The one notable exception was the December storm of 1992. This was when a snowstorm in the Great Lakes headed east while a nor’easter out of Nova Scotia moved down the coast. Meanwhile another storm that had begun as dust blowing out to sea off the Sahara Desert moved north westward until they all collided off the coast of New Jersey.
The marina is on a narrow peninsula between the Shrewsbury River and the Atlantic Ocean. Consequently, every time there is a nor’easter, the water comes in at high tide, and the pressure of the wind keeps it from going out. Then the next high tide comes adding more water. Add to that a full moon and a snowstorm and you get a bona fide weather phenomenon. The water rose up to five feet deep in the parking lot where the boats were stored and about 25 of them floated off their chocks. Since they had all been winterized, the plugs were out of them, so they all sank!
Fortunately, most of them sank in the parking lot so we could pick them up and put them back where they belonged until we could do the saltwater salvage routine on the engines.
However, eight boats had floated out into the river in all different directions. When an event like this happens, it affects all the marinas, not just ours, so all the marine salvage companies in the area were totally backlogged. Consequently, we had to get the boats back ourselves.
Since I was the only one who had a wet suit that fit me, I took two weeks’ vacation from my real job, and my brother and I, assisted by a couple of “yard monkeys” got down to work. We had our tow boat still in the water and a huge pump like you would see on a fire truck, plus all kinds of lines, cables, winches, come-alongs etc.
I lived across the river and each morning I would park at the bridge, and as the town was under martial law, I would show my ID to the National Guardsman at the bridge and explain what I was up to. He’d allow me entrance and since the road was still flooded, I’d slosh through the calf deep water the half mile or so to the marina and off we’d go out on the river to find our missing boats.
We got the first seven back with a moderate amount of trouble, but the last one gave us fits. It was a 28-foot cabin cruiser that had drifted about 500 yards in on an island. We rigged lines and block and tackles and pulled from every direction. We finally jacked it up and removed the rudder, propeller and shaft to make it easier to pull but still to no avail. We also lost a day’s work when someone came along during the night and stole all our ropes and tackle, but that’s another story.

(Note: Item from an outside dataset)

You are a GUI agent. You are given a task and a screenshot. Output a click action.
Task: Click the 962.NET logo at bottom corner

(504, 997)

This was the coldest I can remember being. The air temperature was near freezing, and the wind was constantly blowing at about 15 knots. When I got out of the water, ice would instantly freeze on the outside of my wet suit. The only way to get warm was to jump back into the water!
We finally had to charter the 85-foot research vessel from the NOAH Marine Lab on Sandy Hook. They had an enormous winch with miles of cable for taking samples from the deep ocean. We rigged a harness around the stranded boat and as the winch on the research vessel started to crank the boat started to move with a jerk, then faster and faster than we could even run until with a mighty splash, she hit water and floated! We got her safely back to the marina and addressed the final problem.

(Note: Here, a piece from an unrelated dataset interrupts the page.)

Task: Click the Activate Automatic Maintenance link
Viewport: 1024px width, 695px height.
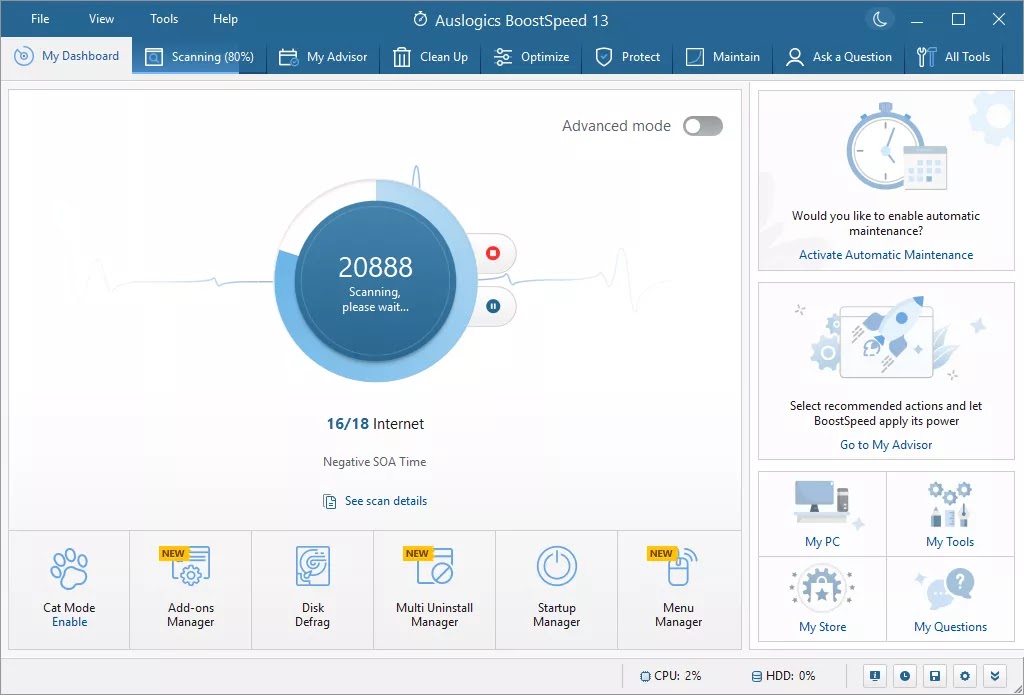Action: [885, 255]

A 20-foot sailboat had floated up over a piling and became impaled! We had discussed several solutions including pulling the piling out and cutting up the boat where she lay. The fellows on the research vessel had another idea. They swung their big crane over top of the impaled boat, put a sling around her and lifted her straight up and off the piling, then deposited her on shore! Problem solved. There’s nothing as satisfying as working with professionals!

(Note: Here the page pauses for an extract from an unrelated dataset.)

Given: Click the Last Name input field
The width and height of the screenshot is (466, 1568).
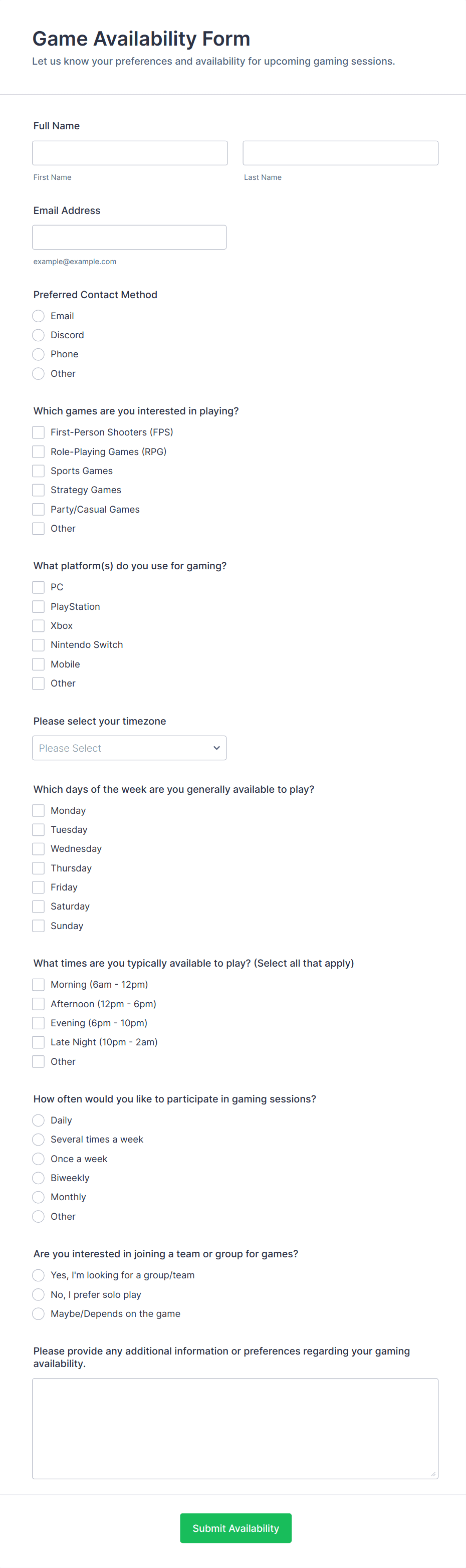Looking at the screenshot, I should point(340,153).
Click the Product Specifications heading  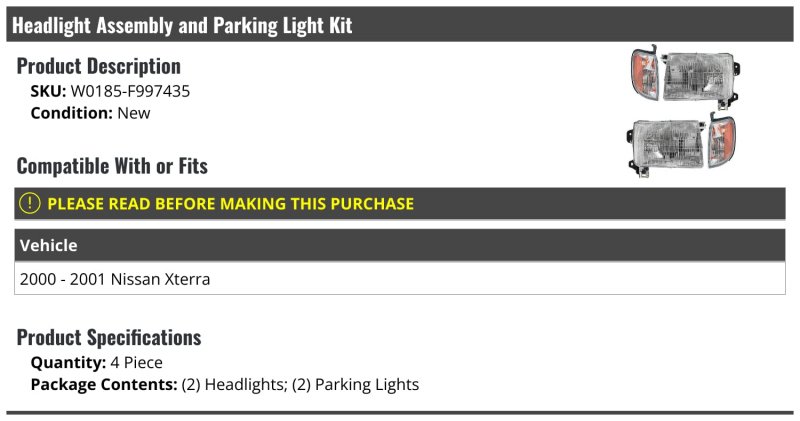coord(109,337)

One sad casualty of the storm was discovered a couple of weeks after most of the other things had been cleaned up. My brother’s Honda Gold Wing motorcycle had been sitting in the garage. We didn’t even think about it during the mad rush to solve the obvious problems. When we went to move it, rusty salt water poured out of the exhaust pipes. It was beyond hope of salvage. He eventually replaced it but we all miss that machine.
By the time our parents returned from Florida in the spring, the marina was back together, and it didn’t appear like it had been anything but a normal winter. My father made a comment that “I thought you had a big storm up here. It couldn’t have been that bad. Why were you complaining?” (My mother wasn’t the only one in the family that was opinionated.)